_STUDY TEXT_.
Start of Block

We can agree on this. The iterative process works. The understanding of it is incorrect. If someone's understanding of a hammer superficially is "tool that drives pointy things into wood", they'll inevitably try to hammer a screw at some point - which might even work, badly.
> It sounds like you either have access to bad models or you are just imagining what it’s like to use an LLM in this way
Quoting this is really enough. You may imagine me sighing.
> Also, pretending that the LLM is still just token predicting
Strawman.
Overall your comment is dancing around engaging with what is being said, so I will not waste my time here.
That is fine. You should, and you'll get the best results doing so.
>LLMs can't lie nor can they tell the truth. These concepts just don't apply to them
Nobody really knows exactly what concepts do and don't apply to them. We simply don't have a great enough understanding of the internal procedures of a trained model.
Ultimately this is all irrelevant. There are multiple indications that the same can be said for humanity, that we perform actions and then rationalize them away even without realizing it. That explanations are often if not always post-hoc rationalizations, lies we tell even ourselves. There's evidence for it. And yet, those explanations can still be useful. And I'm sure OP was trying to point out that is also the case for LLMs.
There are however limitations imposed by the architecture. An LLM cannot form secret chains of thought (though in theory a closed system outside the end-users' control could hide tokens from at least the user), nor can it model decent metacognition. They also have an at-best weak concept of fact vs fiction in general, which is why we get hallucinations. All of that isn't exactly optimal prerequisites for telling lies.
Also your car isn't a coward because it refuses to run into an obstacle onboard systems detect. The car's designers may have been cowards. Your car also isn't a hero for protecting you during a crash. Neither are LLMs virtuous or liars. If some AI company went out of their way to intentionally construct an LLM such that it outputs untruths, it's not the LLM that is lying to you, it's Open AI/Anthropic/whoever you're interacting with. You're using their system. They are responsible for what it does. If it tells untruths they may have automated the act of telling lies, but it's still them doing it.
> There are multiple indications that the same can be said for humanity, that we perform actions and then rationalize them away even without realizing it
I was hoping to get a response like yours, because I'm genuinely curious about where it leads.
I believe what you said is true in the general sense, where we solve easy problems subconsciously in parts of our brains dedicated to supporting the conscious mind, without then being able to explain how we did it.
However this is a lot less true for engineering tasks, which have a lot more active planning. Sometimes software development means just being a fancy constraint solver, finding a solution that works while applying some best practices. When pressed why one chose that particular solution, one might be tempted to post-hoc rationalize it as the best solution, even though it was just one that fit. But that's merely making it out more than it was, not taking away from the accomplishment of finding one that worked, which likely required some active thinking.
At the other end of the spectrum is making architectural decisions and thinking ahead as one creates something novel. I would be able to tell you why everything exists, especially if I merely added it in anticipation of something that will use it later. There's a ton of conscious planning that goes into these things.
Most coders are still turning over problems they're dealing with at work in their head when they're going to sleep late in the day. This is very much the opposite of solving problems subconsciously.

End of Block

_SUPPLIED ENTRIES_.
Start of Block

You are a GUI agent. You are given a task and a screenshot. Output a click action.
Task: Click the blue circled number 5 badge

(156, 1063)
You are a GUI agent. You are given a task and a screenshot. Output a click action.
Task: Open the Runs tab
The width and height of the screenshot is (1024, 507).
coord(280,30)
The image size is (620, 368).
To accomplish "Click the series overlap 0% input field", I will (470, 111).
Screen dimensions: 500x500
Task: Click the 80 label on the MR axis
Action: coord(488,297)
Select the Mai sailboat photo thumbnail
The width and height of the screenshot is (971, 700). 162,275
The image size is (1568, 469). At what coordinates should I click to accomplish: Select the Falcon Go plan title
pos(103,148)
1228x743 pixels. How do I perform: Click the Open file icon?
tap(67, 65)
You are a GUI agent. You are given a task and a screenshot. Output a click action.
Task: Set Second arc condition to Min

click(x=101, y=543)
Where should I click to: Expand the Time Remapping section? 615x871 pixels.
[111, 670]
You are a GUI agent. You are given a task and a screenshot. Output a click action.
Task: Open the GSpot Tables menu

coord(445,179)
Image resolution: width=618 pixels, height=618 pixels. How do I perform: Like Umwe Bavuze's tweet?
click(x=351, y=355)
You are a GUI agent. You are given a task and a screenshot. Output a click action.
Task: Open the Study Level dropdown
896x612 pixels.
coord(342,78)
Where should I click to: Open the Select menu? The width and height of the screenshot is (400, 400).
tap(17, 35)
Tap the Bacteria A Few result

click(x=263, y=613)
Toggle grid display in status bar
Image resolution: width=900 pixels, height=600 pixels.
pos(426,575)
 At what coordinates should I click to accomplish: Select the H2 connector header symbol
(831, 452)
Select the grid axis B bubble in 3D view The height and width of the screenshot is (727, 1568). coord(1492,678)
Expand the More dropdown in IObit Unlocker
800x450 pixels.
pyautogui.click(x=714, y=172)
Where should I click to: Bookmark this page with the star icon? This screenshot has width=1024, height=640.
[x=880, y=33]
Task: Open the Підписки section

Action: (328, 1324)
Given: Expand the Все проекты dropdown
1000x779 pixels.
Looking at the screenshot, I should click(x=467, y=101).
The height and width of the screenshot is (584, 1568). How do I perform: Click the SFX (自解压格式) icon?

End of Block

_WHAT IS EXPECTED_. In the discussion about LLMs, what weakness is given as the reason we get hallucinations? The records have nothing to do with the text.

_ANSWER TO THE PROBLEM_. LLMs have an at-best weak concept of fact vs fiction in general.